Is there anything more loathsome these days than television in general? Yes, it’s Project Runway, the most morally bankrupt program to ever depreciate the value of my plasma TV. At least some corners of the wasteland that is television are managing to propagate hilarious stereotypes and re-enforce quaint Anglophilia. To be forthcoming with my disclosures, I don’t actually watch Project Runway; If that were the case I would no doubt have been long ago converted to the simpering masses of emasculated men and frothing-at-the-mouth women who watch this show.
No offense to those who actually do; for all I know this could be cultural commentary par excellence, and this blog post will do nothing but show to you my ignorant and curmudgeonly opposition to anything that does not on the face conform to my aesthetics and morals. And you would probably be right.
I won’t attempt to appeal to those who have long ago found in this show entertainment, intelligence, or any of the things which I claim the show to be in fact devoid of. Instead I will proceed with a completely uninformed but suitably vitriolic attack on all this show stands for.
Without further ado, a list, roughly organized, of why I deem Project Runway to be one of the seven horsemen of the apocalypse, and why if Gibbon had the chance to see the show, he would have probably committed his book to the flames, knowing that even his best efforts wouldn’t be able to stem the inexorable battle-march of Western civilization towards its own annihilation.
1. The Show is about Fashion.
Let’s get real, people. This is one of the things that dulls my brain when beheld in all its insipid glory: how can people spend this much time obsessing over which clothes will look best when bedecking some hollow-cheeked blonde from Eastern Europe? Yes, I know, I post things on my blog that could be construed as such; but really this is just me seeing clothing that I can imagine myself wearing. And that is the great distinction between fashion today and fashion proper. We’re not longer interested in wearing the clothes we see. We’re interested in seeing the clothes, nevermind actually wearing them.
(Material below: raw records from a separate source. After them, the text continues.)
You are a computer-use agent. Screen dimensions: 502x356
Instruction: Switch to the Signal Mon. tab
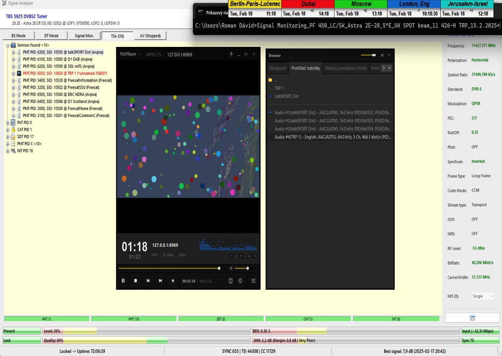pyautogui.click(x=84, y=36)
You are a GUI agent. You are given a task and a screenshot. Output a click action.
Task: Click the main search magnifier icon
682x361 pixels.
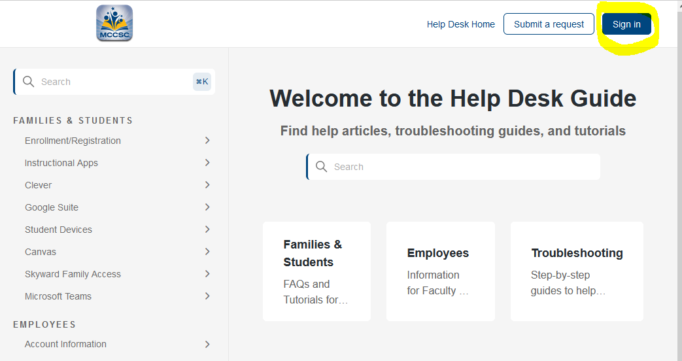(321, 167)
2. It drives cultural discussion.
This one is by far the most stupefying aspect of this television show. Even the most utterly important shows on television don’t get the play that this one does. How can this be? I mean, when the hysteria surrounding Project Runway hits its fever pitch, it’s hard to turn one way or another without encountering some further aspect of the ungodly worship that this show somehow enjoys. I mean, liveblogging the damnable show? This is incomprehensible!
3. Its name.
“Project Runway.” Say that out loud. It’s impossible for me not to curl my lips and sneer as I’m saying these words, even when I impose upon myself some artificial respect to the subject matter. “Project Runway.” It hints at a possibly risque, possibly scientific aspect of the show. As if some shadowy government entity has thrown its support behind this utterly essential foray into the unknown regions of dressing up models, a region only governed by Heisenberg’s uncertainty principle. “Project Runway.” It’s the sort of name that on the one hand can be said with a sinister tone, as if to remind the listener that this is not some ordinary television show–“we’re making real progress here.” It’s also tailored to be invoked by a girly voice at least 25 times a day. “Oh my god, did you see Project Runway last night?” These are the words that will come to me from beyond the grave.
4. It cannot be stopped.
This one is probably the worst. When you hear how much this show is talked about, when you see just how much play it gets online, and when you see how much of a cash cow it must be for Bravo–it’s almost perfect in all its malevolant genius. Some executive has finally figured out how to get every single girl who has access to her parents or her own disposable income in front of a television. You can imagine Bravo’s advertising account bursting at the seams, and you can only forsee legions of shows like this on the horizon, like some Mughal horde of cultural drivel, battering down the last, tattered fortifications that surround my sanity.
I had a few more reasons on my mind, but to be honest the more I write about this show, the more it grows as an irritant to my sensibilities. Before this post devolves into some ugly session of self- and rest-of-world-hate, I’m going to let my reader go on his/her way. I can recommend a cool jacket for them, though.